In 1974 Kanaga had a one-person exhibition at the Lerner-Heller Gallery in New York and in 1976, a small but important retrospective at The Brooklyn Museum. In 1977 she had an exhibition at Wave Hill, Riverdale, New York, followed by participation in an historical exhibition of the original f.64 group of photographers at the University of Missouri. In 1978 she died at her home in Yorktown Heights, New York, survived by her husband of over forty years, painter Wallace Putnam.
A one-day symposium exploring Kanaga’s career within the context of 20th-century American culture and social history will be held on October 23, in the Iris and B. Gerald Cantor Auditorium. It will feature seven scholars, museum professionals, and colleagues and contemporaries of Kanaga, who will address the issues of race and gender in photgraphy, as well as explore the rich cultural life of New York in the 1930s, 40s, and 50s.
A fully illustrated catalogue published by The Brooklyn Museum in association with University of Washington Press accompanies the exhibition (223 pages, paperback, $35).

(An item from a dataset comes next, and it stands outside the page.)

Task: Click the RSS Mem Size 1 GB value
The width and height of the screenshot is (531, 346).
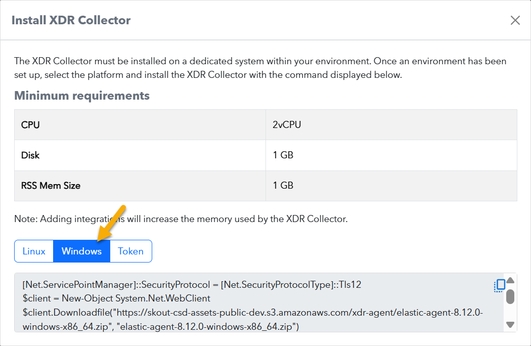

Consuelo Kanaga: An American Photographer was organized by the Brooklyn Museum and was curated by Barbara Head Millstein, Associate Curator, Painting and Sculpture, Department of Photography, at the Museum and Sarah M. Lowe, guest curator. The exhibition and its related publications were made possible, in part, by the National Endowment for the Arts, a federal agency; the Milton and Sally Avery Arts Foundation; Florence D. Lewisohn; Lucille and Charles M. Plotz; and Kirk and Carolyn Wilkinson.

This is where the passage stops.